[Opening Source material section]
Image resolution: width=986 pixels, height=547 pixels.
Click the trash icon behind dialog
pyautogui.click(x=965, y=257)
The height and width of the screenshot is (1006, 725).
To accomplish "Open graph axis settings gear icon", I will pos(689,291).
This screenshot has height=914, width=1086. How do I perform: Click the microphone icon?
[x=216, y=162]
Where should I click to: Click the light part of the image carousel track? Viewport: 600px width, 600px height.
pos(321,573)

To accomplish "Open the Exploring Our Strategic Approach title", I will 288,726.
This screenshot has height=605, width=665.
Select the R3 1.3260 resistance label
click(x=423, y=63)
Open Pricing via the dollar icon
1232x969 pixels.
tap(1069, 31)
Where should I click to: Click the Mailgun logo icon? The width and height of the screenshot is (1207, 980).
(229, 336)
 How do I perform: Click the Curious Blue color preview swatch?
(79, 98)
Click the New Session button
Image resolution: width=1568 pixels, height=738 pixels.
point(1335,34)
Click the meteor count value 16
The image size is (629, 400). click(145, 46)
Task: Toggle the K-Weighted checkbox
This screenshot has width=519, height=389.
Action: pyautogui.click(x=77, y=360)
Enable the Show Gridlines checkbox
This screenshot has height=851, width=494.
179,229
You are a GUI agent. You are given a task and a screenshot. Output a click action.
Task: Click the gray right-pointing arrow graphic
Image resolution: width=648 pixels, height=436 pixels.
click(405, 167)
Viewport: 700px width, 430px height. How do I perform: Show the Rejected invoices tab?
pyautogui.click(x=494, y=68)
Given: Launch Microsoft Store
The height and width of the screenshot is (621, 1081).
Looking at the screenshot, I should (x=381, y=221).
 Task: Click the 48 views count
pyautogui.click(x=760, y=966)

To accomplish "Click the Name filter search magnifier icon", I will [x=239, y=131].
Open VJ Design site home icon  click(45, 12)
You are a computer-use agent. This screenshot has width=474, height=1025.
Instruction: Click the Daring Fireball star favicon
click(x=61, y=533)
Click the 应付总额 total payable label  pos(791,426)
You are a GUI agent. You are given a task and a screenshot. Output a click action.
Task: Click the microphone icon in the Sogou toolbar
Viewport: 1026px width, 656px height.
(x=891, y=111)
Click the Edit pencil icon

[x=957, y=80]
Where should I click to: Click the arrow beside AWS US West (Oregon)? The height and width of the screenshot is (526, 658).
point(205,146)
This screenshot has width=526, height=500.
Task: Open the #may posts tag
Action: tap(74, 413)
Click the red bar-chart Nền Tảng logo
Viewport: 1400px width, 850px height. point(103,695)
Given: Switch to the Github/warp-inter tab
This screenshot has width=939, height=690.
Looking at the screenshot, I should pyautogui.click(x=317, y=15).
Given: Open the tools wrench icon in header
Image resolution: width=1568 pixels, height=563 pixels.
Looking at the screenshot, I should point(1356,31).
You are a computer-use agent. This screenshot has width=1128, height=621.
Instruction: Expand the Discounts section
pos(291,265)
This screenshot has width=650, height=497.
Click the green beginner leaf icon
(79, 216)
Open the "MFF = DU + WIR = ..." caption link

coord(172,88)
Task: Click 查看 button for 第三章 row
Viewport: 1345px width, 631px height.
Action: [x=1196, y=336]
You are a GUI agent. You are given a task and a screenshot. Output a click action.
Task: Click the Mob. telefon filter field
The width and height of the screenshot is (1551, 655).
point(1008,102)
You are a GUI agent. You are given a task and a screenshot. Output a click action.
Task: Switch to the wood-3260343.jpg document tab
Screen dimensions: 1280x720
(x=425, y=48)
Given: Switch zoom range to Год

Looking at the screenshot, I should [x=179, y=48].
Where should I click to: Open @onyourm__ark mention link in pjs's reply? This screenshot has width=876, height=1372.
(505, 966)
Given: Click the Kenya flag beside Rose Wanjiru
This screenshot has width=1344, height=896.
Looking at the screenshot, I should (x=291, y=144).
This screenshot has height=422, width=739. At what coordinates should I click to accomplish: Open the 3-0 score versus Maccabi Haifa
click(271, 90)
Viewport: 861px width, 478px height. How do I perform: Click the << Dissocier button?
[Closing Source material section]
▸ **What you have to do**
Find how many lines in the records contain the string "filter", then give the number alone.

▸ **Finished task**
2